• Work instructions
Could you convert the material, from its first line through the line containing "This screenshot has width=1682, height=1010.", into a Markdown table with the columns No. and Entry, numbering each line and leaving out blank lines?
───
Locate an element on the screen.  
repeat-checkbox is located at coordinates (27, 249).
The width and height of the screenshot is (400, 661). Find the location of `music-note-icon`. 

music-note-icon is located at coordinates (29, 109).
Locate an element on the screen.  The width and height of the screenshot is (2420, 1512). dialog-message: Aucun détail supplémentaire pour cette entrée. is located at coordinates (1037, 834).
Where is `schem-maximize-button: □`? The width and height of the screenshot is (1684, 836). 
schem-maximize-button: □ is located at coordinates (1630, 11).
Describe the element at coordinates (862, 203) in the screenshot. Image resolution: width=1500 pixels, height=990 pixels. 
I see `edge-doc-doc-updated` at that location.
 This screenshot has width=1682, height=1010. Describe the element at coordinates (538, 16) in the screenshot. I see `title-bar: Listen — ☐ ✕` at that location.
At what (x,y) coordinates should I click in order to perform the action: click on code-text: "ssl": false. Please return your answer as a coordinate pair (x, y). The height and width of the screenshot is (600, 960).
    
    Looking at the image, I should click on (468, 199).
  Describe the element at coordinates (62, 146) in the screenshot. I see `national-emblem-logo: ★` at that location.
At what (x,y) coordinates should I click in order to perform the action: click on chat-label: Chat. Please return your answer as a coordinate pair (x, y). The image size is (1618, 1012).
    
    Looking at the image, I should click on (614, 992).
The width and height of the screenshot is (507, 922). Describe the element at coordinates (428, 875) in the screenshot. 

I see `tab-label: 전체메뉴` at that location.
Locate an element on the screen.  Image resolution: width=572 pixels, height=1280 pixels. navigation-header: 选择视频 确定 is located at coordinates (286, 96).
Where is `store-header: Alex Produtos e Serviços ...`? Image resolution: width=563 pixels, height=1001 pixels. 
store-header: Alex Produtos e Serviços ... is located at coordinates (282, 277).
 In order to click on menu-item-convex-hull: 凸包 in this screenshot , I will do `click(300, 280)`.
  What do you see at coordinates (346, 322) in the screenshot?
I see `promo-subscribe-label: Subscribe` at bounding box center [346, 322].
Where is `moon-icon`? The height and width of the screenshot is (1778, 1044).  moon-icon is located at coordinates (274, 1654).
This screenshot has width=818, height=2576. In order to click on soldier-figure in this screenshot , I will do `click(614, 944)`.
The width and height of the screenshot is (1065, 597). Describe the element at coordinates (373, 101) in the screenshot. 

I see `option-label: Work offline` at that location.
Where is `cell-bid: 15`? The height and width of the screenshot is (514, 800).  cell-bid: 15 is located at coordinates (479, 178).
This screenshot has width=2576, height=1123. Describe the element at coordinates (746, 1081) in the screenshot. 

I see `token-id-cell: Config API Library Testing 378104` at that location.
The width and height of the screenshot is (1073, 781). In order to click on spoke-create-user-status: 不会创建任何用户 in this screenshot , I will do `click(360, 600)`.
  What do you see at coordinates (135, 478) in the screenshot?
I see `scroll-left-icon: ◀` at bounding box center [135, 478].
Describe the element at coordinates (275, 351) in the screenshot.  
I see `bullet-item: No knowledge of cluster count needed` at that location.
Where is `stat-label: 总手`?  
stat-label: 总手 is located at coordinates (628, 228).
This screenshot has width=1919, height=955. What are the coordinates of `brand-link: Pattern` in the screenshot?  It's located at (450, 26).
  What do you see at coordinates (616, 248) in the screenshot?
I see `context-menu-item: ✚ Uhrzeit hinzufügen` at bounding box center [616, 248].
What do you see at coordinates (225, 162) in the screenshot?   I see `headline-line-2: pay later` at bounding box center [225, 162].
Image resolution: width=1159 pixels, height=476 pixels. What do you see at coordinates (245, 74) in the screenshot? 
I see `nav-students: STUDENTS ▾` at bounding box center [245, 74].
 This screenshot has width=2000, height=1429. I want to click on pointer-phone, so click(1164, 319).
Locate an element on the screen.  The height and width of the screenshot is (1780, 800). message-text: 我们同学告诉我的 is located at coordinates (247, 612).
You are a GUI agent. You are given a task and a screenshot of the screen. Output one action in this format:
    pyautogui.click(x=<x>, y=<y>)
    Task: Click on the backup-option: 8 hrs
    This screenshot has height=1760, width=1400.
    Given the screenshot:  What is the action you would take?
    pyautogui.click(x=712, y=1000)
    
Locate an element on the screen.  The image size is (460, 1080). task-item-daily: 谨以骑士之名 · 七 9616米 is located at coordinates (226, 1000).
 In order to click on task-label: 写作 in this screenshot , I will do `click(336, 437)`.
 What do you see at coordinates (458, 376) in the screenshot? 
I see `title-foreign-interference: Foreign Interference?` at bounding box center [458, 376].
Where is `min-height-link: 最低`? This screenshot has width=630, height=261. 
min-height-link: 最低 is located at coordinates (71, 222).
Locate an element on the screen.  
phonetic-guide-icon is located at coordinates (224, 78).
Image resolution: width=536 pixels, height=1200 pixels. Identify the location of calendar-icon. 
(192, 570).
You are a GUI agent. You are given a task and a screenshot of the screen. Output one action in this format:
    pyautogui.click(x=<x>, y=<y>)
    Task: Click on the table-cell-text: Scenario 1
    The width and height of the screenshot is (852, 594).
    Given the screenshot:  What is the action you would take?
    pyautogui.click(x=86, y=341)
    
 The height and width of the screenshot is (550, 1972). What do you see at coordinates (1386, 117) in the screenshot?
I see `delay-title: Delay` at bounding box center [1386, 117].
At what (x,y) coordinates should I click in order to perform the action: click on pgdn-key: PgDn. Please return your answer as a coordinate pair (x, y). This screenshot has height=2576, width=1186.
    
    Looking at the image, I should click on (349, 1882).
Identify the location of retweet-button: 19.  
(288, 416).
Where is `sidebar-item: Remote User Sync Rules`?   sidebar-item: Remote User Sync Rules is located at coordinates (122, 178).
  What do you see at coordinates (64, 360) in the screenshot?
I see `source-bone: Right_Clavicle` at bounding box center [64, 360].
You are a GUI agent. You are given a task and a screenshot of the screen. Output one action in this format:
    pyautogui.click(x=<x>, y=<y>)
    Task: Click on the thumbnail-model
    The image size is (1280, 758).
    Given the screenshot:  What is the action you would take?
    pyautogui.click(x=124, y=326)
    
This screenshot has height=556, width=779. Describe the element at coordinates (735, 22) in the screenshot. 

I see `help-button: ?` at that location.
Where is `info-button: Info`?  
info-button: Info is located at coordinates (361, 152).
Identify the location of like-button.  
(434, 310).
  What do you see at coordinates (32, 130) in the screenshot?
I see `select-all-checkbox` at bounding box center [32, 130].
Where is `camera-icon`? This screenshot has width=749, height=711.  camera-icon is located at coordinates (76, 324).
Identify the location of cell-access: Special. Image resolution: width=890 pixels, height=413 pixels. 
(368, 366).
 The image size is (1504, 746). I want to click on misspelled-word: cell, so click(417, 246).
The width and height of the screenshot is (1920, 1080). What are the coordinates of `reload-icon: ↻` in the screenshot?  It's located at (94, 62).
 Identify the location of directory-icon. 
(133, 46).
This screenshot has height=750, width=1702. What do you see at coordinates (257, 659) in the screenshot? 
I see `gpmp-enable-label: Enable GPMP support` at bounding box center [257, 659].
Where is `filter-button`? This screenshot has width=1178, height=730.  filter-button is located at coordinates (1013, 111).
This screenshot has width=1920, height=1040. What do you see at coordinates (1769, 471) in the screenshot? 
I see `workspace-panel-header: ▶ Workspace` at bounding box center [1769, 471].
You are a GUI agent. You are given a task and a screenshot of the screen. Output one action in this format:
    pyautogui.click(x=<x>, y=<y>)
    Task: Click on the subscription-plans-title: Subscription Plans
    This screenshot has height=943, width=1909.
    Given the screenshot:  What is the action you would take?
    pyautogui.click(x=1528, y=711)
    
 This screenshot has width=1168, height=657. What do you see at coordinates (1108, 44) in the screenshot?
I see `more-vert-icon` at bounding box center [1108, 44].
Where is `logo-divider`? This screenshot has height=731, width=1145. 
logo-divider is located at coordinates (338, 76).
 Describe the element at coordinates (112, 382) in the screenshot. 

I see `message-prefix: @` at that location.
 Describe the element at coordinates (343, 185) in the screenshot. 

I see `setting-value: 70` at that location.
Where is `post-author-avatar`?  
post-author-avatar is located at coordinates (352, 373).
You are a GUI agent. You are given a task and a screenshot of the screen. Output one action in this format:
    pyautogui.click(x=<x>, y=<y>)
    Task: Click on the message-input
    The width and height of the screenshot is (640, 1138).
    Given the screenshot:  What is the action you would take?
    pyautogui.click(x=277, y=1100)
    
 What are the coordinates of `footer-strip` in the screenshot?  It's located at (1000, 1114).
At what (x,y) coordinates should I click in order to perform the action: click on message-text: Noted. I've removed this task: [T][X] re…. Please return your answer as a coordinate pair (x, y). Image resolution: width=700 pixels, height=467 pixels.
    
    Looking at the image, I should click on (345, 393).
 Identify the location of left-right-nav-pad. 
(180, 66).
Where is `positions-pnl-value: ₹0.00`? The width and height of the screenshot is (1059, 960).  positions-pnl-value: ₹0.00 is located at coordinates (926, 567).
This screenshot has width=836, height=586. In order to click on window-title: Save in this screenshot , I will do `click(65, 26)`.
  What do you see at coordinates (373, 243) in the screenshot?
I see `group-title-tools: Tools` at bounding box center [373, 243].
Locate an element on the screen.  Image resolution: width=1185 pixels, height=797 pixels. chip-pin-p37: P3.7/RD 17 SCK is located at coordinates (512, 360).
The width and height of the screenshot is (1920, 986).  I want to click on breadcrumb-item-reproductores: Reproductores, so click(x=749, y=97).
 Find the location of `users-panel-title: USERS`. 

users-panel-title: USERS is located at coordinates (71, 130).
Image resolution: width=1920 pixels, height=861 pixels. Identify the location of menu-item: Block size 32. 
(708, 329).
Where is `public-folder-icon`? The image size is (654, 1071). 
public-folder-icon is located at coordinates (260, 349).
───
• Response to the task
| No. | Entry |
|---|---|
| 1 | Locate an element on the screen.   |
| 2 | repeat-checkbox is located at coordinates (27, 249). |
| 3 | The width and height of the screenshot is (400, 661). Find the location of `music-note-icon`.  |
| 4 | music-note-icon is located at coordinates (29, 109). |
| 5 | Locate an element on the screen.  The width and height of the screenshot is (2420, 1512). dialog-message: Aucun détail supplémentaire pour cette entrée. is located at coordinates (1037, 834). |
| 6 | Where is `schem-maximize-button: □`? The width and height of the screenshot is (1684, 836).  |
| 7 | schem-maximize-button: □ is located at coordinates (1630, 11). |
| 8 | Describe the element at coordinates (862, 203) in the screenshot. Image resolution: width=1500 pixels, height=990 pixels.  |
| 9 | I see `edge-doc-doc-updated` at that location. |
| 10 |  This screenshot has width=1682, height=1010. Describe the element at coordinates (538, 16) in the screenshot. I see `title-bar: Listen — ☐ ✕` at that location. |